Bloomberg Television Pushes Its Pricey ‘Terminals’ as Part of Financial Market Coverage
If you have watched the Bloomberg Television Network as of late you might have noticed something different about the way they cover market trends and analysis than say Fox Business or CNBC. Unlike its competitors, Bloomberg Business also seems to be constantly referring to a device to access the very best information. It’s called the Terminal, and in its news coverage, Bloomberg on-camera talent are constantly referring to Bloomberg’s very own pay-per-subscription package, thereby encouraging viewers to invest in the very service disseminated from Bloomberg itself.
The Bloomberg Terminal is a marketing research tool that people or businesses can subscribe to for the latest in the world of financing; packages average around $24,000 a year, and reports indicate that the large majority of its $8 billion in annual revenue is generated from user-purchased Terminal subscriptions. Bloomberg even offers a unique keyboard for its users for ease and functionality and finger-scanning biometric authentication.

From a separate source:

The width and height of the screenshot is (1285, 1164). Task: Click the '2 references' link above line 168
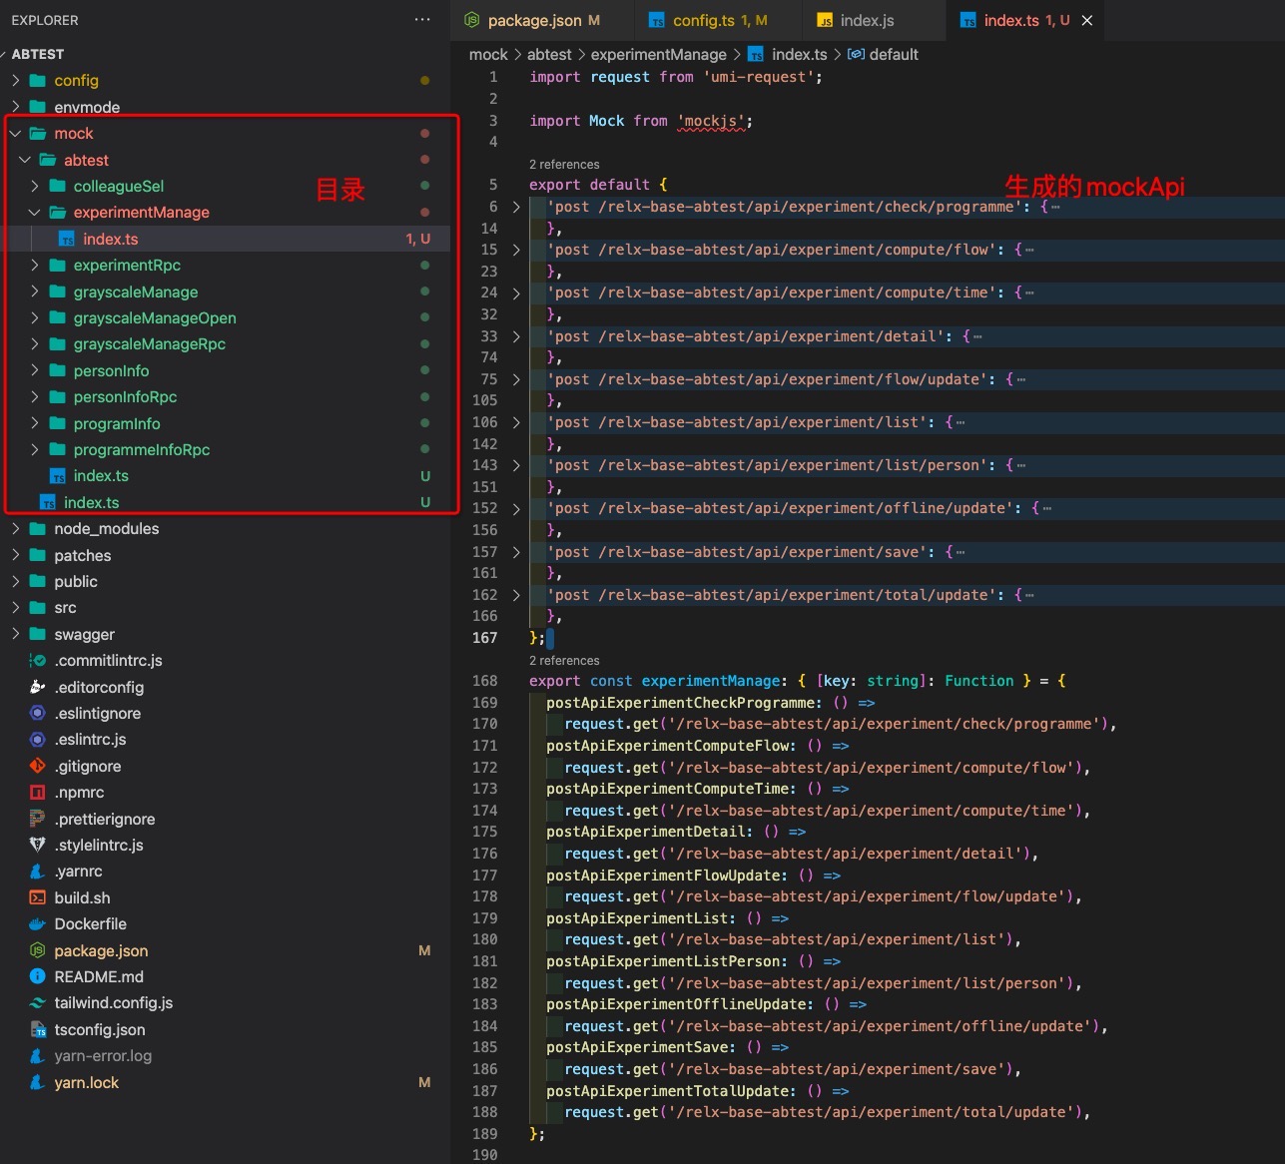(x=564, y=661)
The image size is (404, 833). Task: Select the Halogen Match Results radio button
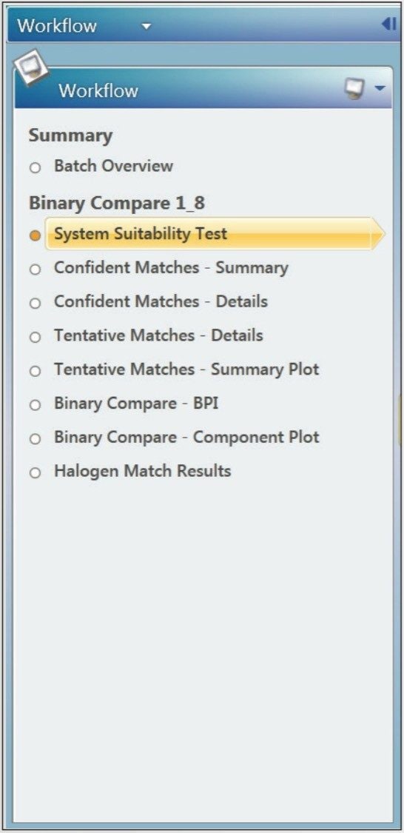click(35, 473)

Hosts and reporters at Bloomberg News, each armed with their own “terminal,” regularly push the product as the means of being in-the-know. The company offers the following description on its website about the service:
The Bloomberg Professional® service (the Terminal) is the most powerful and flexible platform for financial professionals who need real-time data, news and analytics to make smarter, faster, more informed business decisions.
It’s impossible not to watch any of the around-the-clock financial coverage on Bloomberg Business without hearing reference to the Terminal every few minutes; hosts and analysts are regularly digging “into my Terminal” for market projections and stock analysis. You could play a shockingly effective drinking game with the repeated number of Terminal references.
According to an October FastCompany report on the growing popularity of the Bloomberg Terminal, more than 325,000 subscribers take advantage of the Terminal regularly. It “processes 60 billion pieces of information from the market a day,” according to the report.
However effective it is or is not, it sure feels like what we in the digital world call sponsored content — advertisements integrated to feel like actual content. But in this case there is no disclosure. Bloomberg is doubling-down on the influence of its own creation — and betting that viewers will take the bait. Sure, other networks promote their own films, tv shows or theme parks but this feels like another level where the network may even exist in large part just to promote its paid terminals.
To boil this move down: Bloomberg News is, at the same time, the Bloomberg Terminal-Shopping Network, vital market information with seemingly covert product advertising.